Doug Shealy Drew Game Day Crowd

Nov 01, 2017 02:16PM ● By Emily Stevenson
By Rachel Haynie
Artwork by Doug Shealey
Artwork Photography ©2017 Brian Dressler / dresslerphoto.com

A coin toss determines which team defends which goal for the first half, and Williams Brice Stadium becomes fully alive. The late artist Doug Shealey created a way to keep the stadium fully alive perpetually, and only his talent and persistence came into play.

Known as the stadium artist, Shealey painted, in minute detail, the beloved stadium where the Gamecocks play and produced coveted prints from the original.

“He was a master at photorealism,” said Don Clark, who watched Shealey’s evolution as an artist and his arrival at a pinnacle of achievement. Clark, who owns the frame shop and art gallery Art in a Nutshell, also framed, and still frames, Shealey’s limited edition prints for collectors.

[PROVIDED INFORMATION]
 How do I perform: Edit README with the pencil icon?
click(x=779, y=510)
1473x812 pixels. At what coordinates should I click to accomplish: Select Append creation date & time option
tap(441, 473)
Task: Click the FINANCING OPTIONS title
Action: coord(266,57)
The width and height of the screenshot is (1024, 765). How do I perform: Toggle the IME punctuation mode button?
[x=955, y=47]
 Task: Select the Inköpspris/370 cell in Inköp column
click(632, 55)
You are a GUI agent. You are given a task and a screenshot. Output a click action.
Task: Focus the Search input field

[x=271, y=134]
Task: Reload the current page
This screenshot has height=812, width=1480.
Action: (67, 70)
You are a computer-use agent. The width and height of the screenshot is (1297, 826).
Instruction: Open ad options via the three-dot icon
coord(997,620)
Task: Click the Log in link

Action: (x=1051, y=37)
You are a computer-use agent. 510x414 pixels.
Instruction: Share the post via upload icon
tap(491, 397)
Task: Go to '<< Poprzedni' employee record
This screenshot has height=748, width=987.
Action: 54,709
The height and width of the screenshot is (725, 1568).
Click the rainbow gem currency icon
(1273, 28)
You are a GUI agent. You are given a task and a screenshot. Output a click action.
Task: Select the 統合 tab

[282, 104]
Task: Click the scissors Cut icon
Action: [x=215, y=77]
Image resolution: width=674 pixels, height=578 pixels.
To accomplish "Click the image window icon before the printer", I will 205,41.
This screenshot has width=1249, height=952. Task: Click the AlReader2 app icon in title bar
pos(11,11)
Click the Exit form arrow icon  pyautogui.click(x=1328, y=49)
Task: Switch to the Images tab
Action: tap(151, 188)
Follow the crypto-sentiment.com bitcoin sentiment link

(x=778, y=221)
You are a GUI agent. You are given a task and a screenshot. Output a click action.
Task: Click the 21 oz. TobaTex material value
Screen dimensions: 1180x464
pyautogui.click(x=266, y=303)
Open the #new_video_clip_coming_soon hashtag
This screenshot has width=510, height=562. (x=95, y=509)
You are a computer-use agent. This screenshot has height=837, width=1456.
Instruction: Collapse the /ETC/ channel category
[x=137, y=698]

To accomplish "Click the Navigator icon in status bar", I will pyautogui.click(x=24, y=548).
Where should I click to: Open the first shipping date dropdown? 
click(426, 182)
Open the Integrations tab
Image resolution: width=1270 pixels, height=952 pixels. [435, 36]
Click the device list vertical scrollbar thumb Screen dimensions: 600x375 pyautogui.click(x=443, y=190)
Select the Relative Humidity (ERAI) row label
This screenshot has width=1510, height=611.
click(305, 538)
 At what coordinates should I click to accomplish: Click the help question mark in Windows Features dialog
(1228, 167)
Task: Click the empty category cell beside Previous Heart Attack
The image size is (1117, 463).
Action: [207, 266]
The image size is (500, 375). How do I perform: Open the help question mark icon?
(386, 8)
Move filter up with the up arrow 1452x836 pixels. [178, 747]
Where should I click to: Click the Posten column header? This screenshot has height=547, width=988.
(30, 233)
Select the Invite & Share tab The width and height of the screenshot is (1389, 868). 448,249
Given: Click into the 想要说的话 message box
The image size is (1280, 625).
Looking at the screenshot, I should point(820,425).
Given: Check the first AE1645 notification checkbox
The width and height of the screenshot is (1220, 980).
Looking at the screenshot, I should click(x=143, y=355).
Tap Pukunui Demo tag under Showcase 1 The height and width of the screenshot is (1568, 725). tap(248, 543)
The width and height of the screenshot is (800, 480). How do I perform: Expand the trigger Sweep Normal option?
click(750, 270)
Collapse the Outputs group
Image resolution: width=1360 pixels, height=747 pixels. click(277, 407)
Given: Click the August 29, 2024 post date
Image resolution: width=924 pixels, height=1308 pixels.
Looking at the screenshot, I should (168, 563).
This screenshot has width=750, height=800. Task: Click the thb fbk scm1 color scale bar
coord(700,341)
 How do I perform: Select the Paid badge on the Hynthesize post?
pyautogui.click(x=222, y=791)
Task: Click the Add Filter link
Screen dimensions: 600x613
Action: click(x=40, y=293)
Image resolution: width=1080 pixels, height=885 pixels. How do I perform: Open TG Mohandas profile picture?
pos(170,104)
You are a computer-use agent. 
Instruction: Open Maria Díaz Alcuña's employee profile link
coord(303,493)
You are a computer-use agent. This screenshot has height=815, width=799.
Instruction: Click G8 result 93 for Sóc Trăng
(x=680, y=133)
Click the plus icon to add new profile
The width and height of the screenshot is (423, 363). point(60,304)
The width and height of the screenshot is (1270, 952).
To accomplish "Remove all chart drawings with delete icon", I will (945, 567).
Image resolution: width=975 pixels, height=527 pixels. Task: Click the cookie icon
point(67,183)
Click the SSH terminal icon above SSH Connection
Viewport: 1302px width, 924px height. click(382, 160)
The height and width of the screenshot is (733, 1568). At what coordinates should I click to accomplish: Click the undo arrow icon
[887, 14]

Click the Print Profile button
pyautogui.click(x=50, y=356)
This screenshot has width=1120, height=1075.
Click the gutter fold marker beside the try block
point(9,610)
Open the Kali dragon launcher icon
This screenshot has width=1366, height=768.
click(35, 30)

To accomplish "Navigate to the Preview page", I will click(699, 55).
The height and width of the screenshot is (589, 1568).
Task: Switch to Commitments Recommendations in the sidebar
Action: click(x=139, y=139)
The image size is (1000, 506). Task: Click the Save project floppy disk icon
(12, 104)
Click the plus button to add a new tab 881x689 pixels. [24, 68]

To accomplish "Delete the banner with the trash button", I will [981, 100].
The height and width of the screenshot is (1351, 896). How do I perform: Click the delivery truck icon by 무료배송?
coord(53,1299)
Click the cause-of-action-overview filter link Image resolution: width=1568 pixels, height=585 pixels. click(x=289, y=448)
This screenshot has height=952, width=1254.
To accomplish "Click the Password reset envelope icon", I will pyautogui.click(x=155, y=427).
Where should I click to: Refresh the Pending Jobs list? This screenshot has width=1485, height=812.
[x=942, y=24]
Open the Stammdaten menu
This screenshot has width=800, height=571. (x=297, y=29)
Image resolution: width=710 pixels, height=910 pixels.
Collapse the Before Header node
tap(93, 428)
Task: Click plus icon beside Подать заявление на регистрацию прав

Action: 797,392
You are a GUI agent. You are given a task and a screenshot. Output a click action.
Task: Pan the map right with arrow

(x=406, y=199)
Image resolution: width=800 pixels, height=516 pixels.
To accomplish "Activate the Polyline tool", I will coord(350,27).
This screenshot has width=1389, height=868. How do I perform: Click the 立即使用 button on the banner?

[SHORT EXERCISE]
Answer these questions from the Doug Shealey article:
1. What decides which team defends which goal for the first half?
2. What is Shealey known as?
3. What is the name of the frame shop and art gallery that Don Clark owns?

[WORKED SOLUTION]
1. A coin toss.
2. The stadium artist.
3. Art in a Nutshell.